En todo rodaje, y aunque la fluidez invita a olvidarse de que nos encontramos dentro de un set, hay un director. El casi octogenario Ado Arrieta en el papel de Jorge (qué poca importancia damos en nuestro país a determinados autores y Arrieta es uno de ellos) dirige la película. Es un decir, está, indica, cambia, repite, para la filmación y la deja para el día siguiente aunque todo haya salido bien pero algo hay que no le convence. Filma a la espera de que algo suceda, dejando fluir las palabras escritas pero sin aparentar conocer el camino y el destino de su película. Constantemente pierde el guion que recupera la joven script, pero se deshace de él inmediatamente en una invitación a que el creador se libere de su corsé y la palabra escrita para dar paso a la improvisación, a la revelación de una mirada, de un movimiento, de un desconocido rapto de genio que atraviese el set y de, al conjunto, la mirada precisa. La parsimonia, tranquilidad, hasta desinterés que el director muestra por la filmación (los bellísimos planos en la playa podrían ser un ejemplo) contribuyen a ese tono relajado con el que discurre la película, como un cuento amoroso de Rohmer digno de una playa normanda; pues, no en vano, Las cuatro aventuras de Reinette y Mirabelle deberían haber sido cinco y este trío formar parte de ella. Ver “Trío en mi bemol” es un goce, un raro lujo en los actuales tiempos donde la atención se mantiene unos segundos en una pantalla, es el disfrute de ver y escuchar a personas hablando y entendiéndose, de cómo la palabra enamora y la música emociona. Viendo “Trío” es como si esta película se hubiera desgajado, hubiera nacido, de una conversación durante el rodaje de “Danzas macabras”, ésta más trascendental, más seria, más intelectual; mientras “Trío” es un divertimento. Como la música de Mozart, capaz de unir la excelencia con la apariencia de sencillez que no es tal. Rita Azevedo mantiene muy alto su nivel creativo y para el espectador no deja de ser una excelente noticia encontrar refugios de esta entidad.
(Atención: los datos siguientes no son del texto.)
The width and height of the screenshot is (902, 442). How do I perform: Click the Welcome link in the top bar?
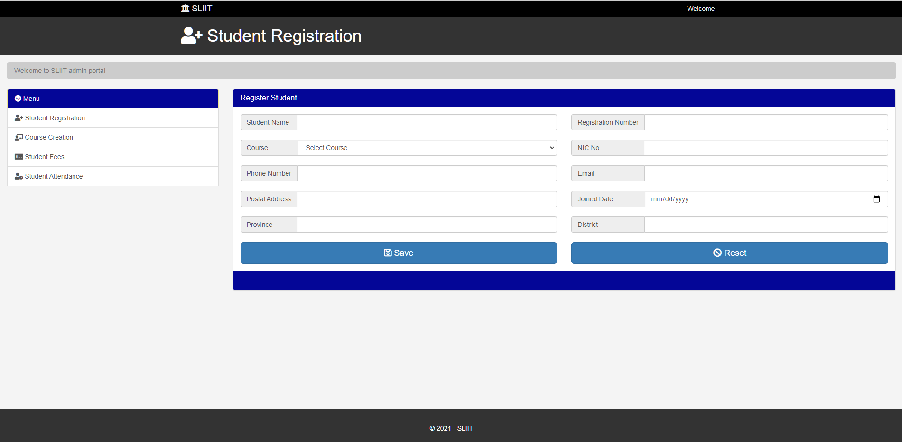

O TRIO EM MI BEMOL. 2022. Portugal, España. Dirección y guion: Rita Azevedo Gomes. A partir de una obra de teatro de Maurice Schérer (Eric Rohmer). Producción: Basilisco Filmes, Gong Producciones. Fotografía: Jorge Quintela. Reparto: Rita Durão, Pierre Léon, Ado Arrieta, Olivia Cábez. Montaje, escenografía y vestuario: Rita Azevedo. Productores: Rita Azevedo, Gonzalo García Pelayo. 127 minutos.